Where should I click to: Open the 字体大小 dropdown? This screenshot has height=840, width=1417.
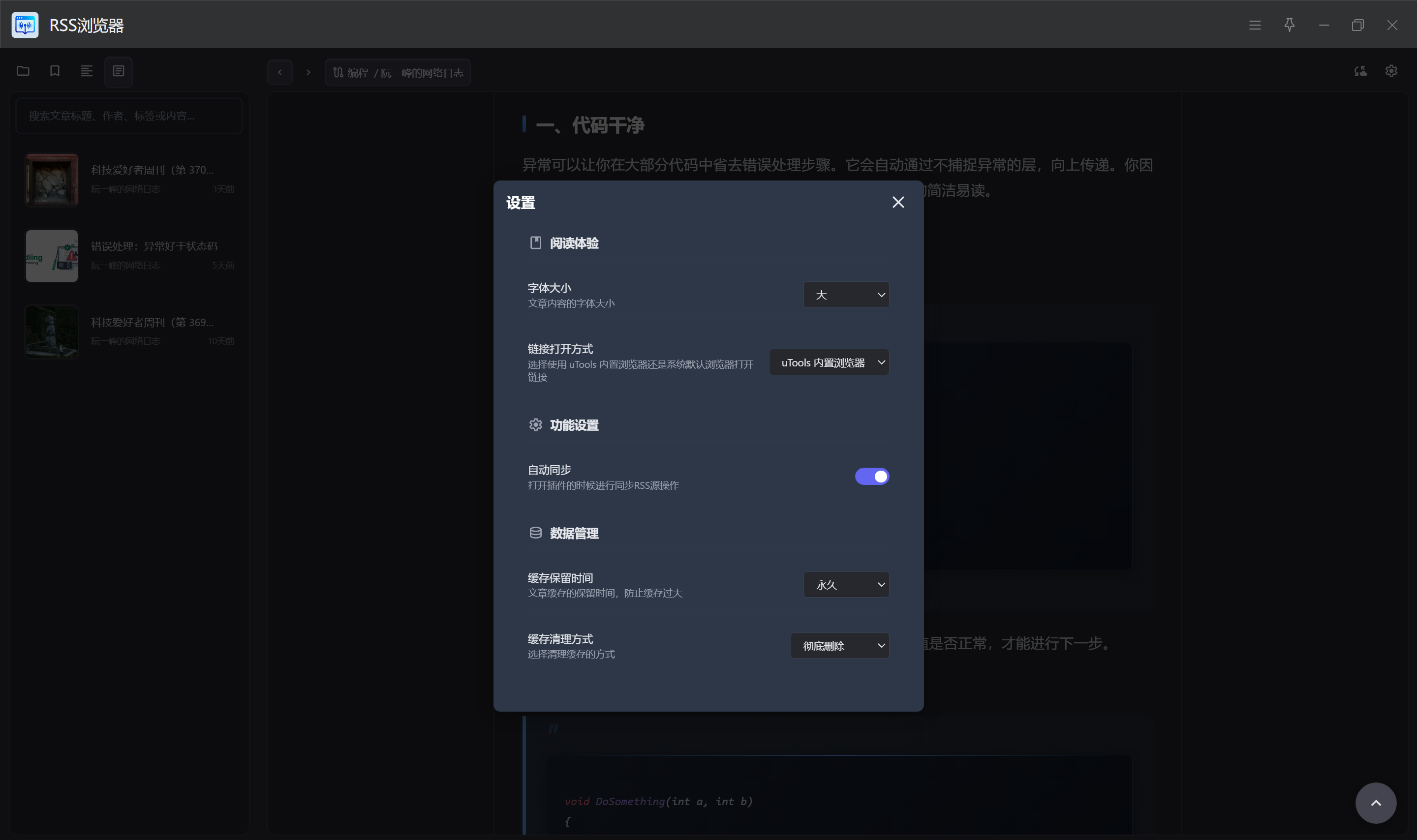846,295
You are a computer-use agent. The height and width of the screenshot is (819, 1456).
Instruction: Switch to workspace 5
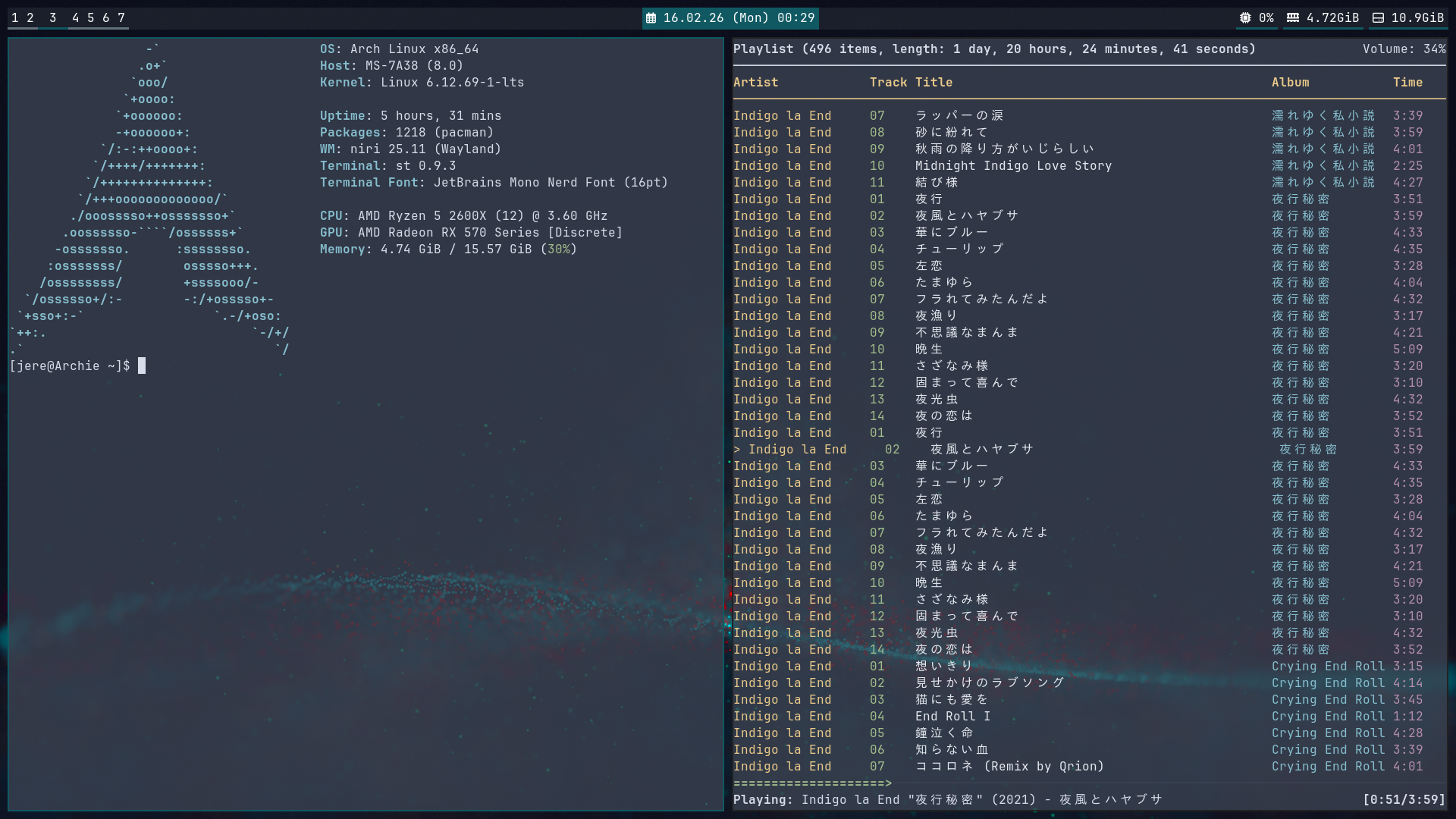point(91,18)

### Exercise aim:
Please give back the material above exactly as written, pictures omitted.

### Finished task:
Where should I click to: Open the 字体大小 dropdown? This screenshot has height=840, width=1417.
846,295
You are a computer-use agent. The height and width of the screenshot is (819, 1456).
Instruction: Switch to workspace 5
point(91,18)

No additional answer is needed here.